Two UCSF scientists have been selected for the American Academy of Neurology's prestigious Potamkin Prize, for their "outstanding achievements" in research on dementias.
Bruce Miller, MD, W. & Mary Margaret Clausen Distinguished Professor of Neurology, and Lennart Mucke, MD, Joseph B. Martin Distinguished Professor of Neuroscience and director of the Gladstone Institute of Neurological Disease, will receive the honor for their major contributions to the understanding of the causes of, and treatment strategies for, frontotemporal lobar degeneration, Alzheimer's disease and related diseases.
They will receive the prize on April 15, 2010 at the AAN's annual meeting. The $100,000 prize is to be used for continuing research on dementias.
As director of UCSF's Memory and Aging Center, Miller oversees a program that provides clinical care and conducts clinical research on all forms of dementia. The Center carries out neuroimaging studies aimed at improving diagnoses of the various forms of dementia, understanding the progression of the diseases and studying the impact of experimental drugs on the conditions. For more than a decade, he and Mucke, a basic researcher based at the Gladstone Institutes, have worked closely to build one of the premier dementia research programs in the world.
Miller has a special interest in the behavioral effects of dementia, notably those seen in FTLD, once commonly known as Pick's disease. Along with Alzheimer's disease, FTLD is the leading cause of dementia in patients under 65 years.
FTLD presents as several forms-behavioral FTLD is characterized by emotional deficits, impulsivity and a lack of empathy; semantic dementia is marked by a gradual loss of the meaning associated with words; and progressive non-fluent aphasia is impacts patients' production of language.
Patients with the behavioral form of the disease frequently exhibit unexpected artistic and musical talents that may initially intensify as the disease progresses, a phenomenon that Miller has documented. This trait is attributed to the strengthening and remodeling of parts of the brain linked to creativity, compensating for damaged areas associated with language.
When Miller started studying FTLD more than 25 years ago, the mantra in neurology was "Don't pick Pick's disease," he says. At the time, the disease was viewed as a "rare, biologically obscure illness that could not be diagnosed at the bedside."
Today, thanks in part to Miller and colleagues' pioneering research, neurologists are able to distinguish FTLD from Alzheimer's disease in its earlier stage.
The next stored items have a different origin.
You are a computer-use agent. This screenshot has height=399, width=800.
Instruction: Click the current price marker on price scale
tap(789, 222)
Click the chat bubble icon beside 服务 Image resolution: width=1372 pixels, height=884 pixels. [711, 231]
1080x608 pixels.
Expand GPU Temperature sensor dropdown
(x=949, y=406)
Promising advances have been made in the genetics and molecular pathology of the disorder. Recent developments include testing therapies that target the genetic cause for FTLD, a milestone that Miller describes as "the most exciting work" he has ever undertaken.
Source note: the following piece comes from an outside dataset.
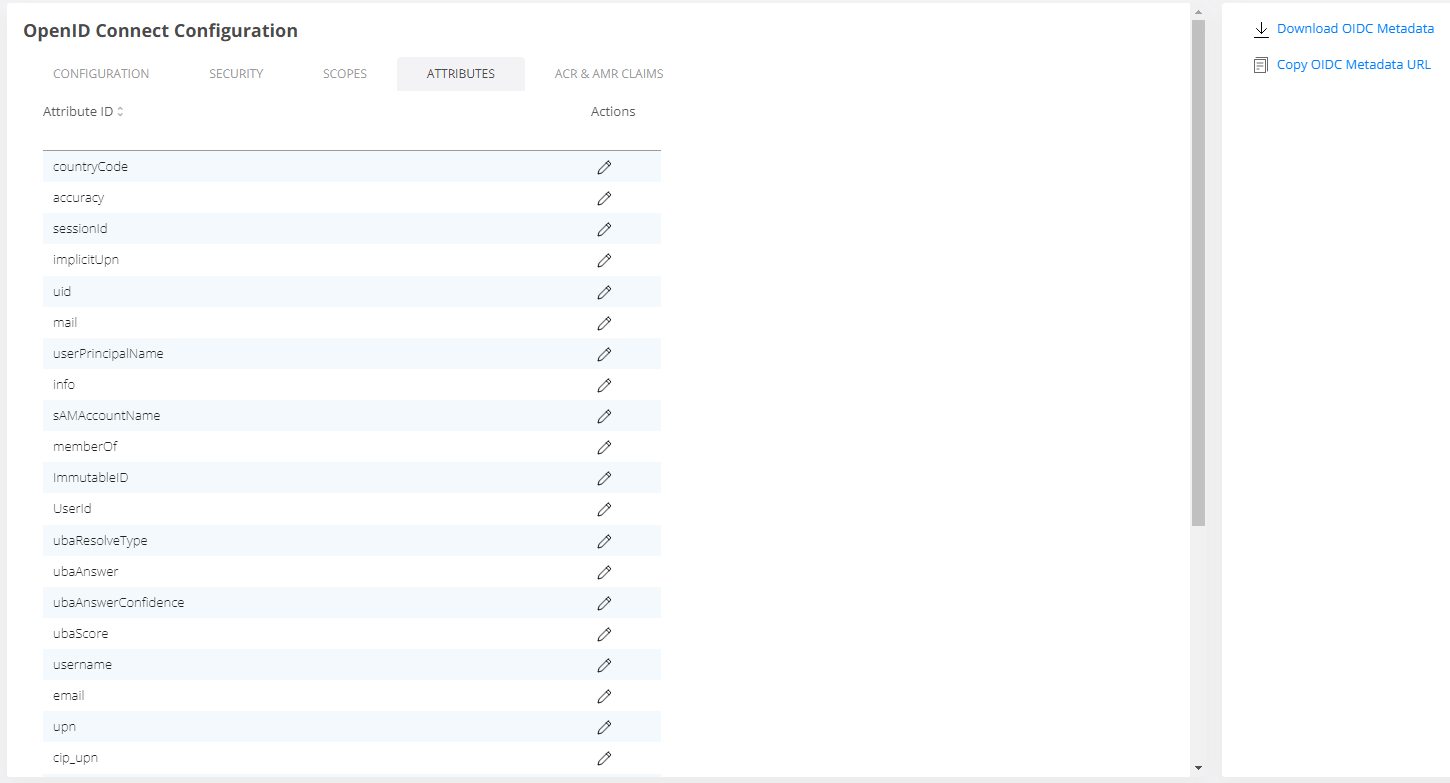Go to ACR & AMR Claims tab
Viewport: 1450px width, 783px height.
pos(608,74)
Author of the book "The Human Frontal Lobes" and the medical director of the John Douglas French Foundation for Alzheimer's Disease, Miller works closely with UCSF Nobel laureate Stanley Prusiner, MD, director of the UCSF Institute for Neurodegenerative Diseases and, himself, the 1991 recipient of the Potamkin Prize. In the early 2000s, they conducted a clinical trial using an experimental drug to treat the dementia known as Creutzfeldt-Jakob disease (CJD).
Prusiner won the Nobel Prize in Physiology or Medicine in 1997 for his discovery of prions, a class of proteins that causes CJD in humans and "mad cow" disease in cattle. The discovery has informed research into the role of misprocessed proteins in more common brain diseases, including Alzheimer's and Parkinson's disease.
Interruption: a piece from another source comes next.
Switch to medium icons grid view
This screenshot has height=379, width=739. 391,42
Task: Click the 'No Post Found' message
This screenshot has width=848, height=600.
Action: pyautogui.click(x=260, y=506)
Mucke, a basic researcher, is best known for his role in instigating a turnaround in the direction of research into Alzheimer's disease, from an almost exclusive focus on morphological abnormalities in the brain to a focus on the molecular processes that cause the dysfunction of neural networks in the brain.
Ten years ago, many scientists believed the condition was caused by the accumulation of amyloid plaques in the brain. Mucke and colleagues showed that a minuscule constituent of these plaques, known as amyloid-beta peptide, can disrupt the function of brain cells independent of plaques, thus narrowing the whereabouts of the disease culprit from the "haystack" to the "needle."
Mucke has also generated genetically engineered mice to pinpoint the key molecules and proteins that contribute to the progression of Alzheimer's thereby setting the stage for new therapies to combat the disease. Using mouse models of Alzheimer's disease, Mucke and colleagues have successfully prevented the disease progression and even reversed cognitive impairments.
The Potamkin Prize, says Mucke, is a wonderful reinforcement of the synergism" between himself and Miller. "Working hand-in-hand, we have developed innovative translational programs for the investigation and treatment of dementia and related disorders."
Miller concurs, describing the Potamkin Prize as "the highlight of my academic career."